# Exercise details
Rewrite the listing starting at the line that contains "Viewport: 814px width, 597px" and ending at the line that contains "pos(667,27)", replacing "account" with "profile" and leaving everything else unchanged. Omit the pictures from the result.

# Records to use
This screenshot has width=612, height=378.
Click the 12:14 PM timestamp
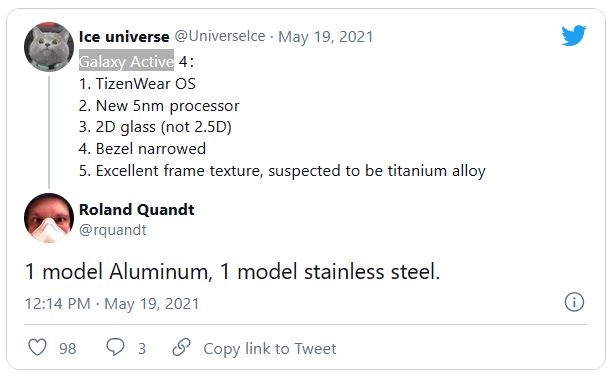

* * *

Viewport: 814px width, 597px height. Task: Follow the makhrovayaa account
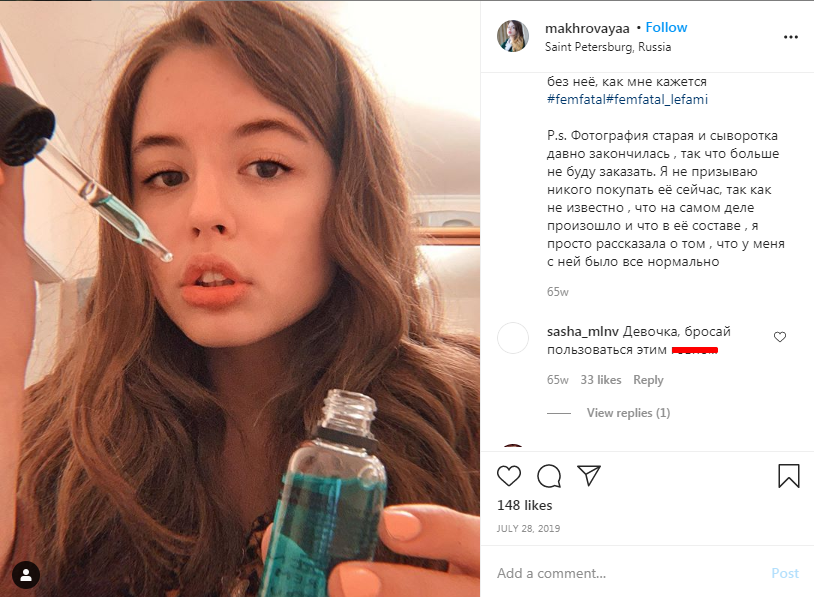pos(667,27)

==

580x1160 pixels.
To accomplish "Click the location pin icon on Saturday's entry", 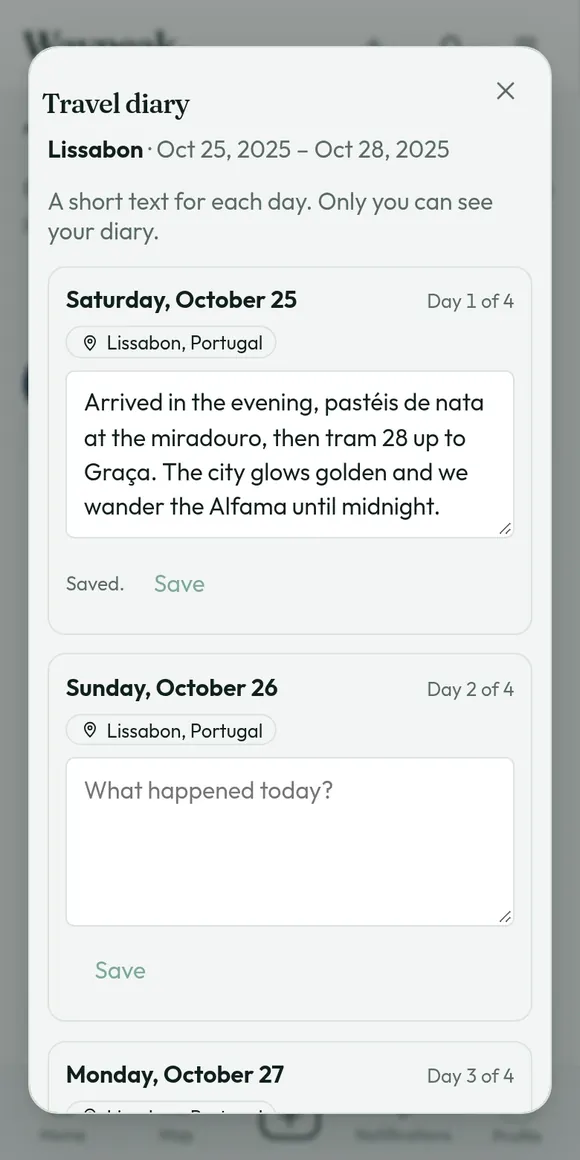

# Response for this exercise
Viewport: 814px width, 597px height. Task: Follow the makhrovayaa profile
pos(667,27)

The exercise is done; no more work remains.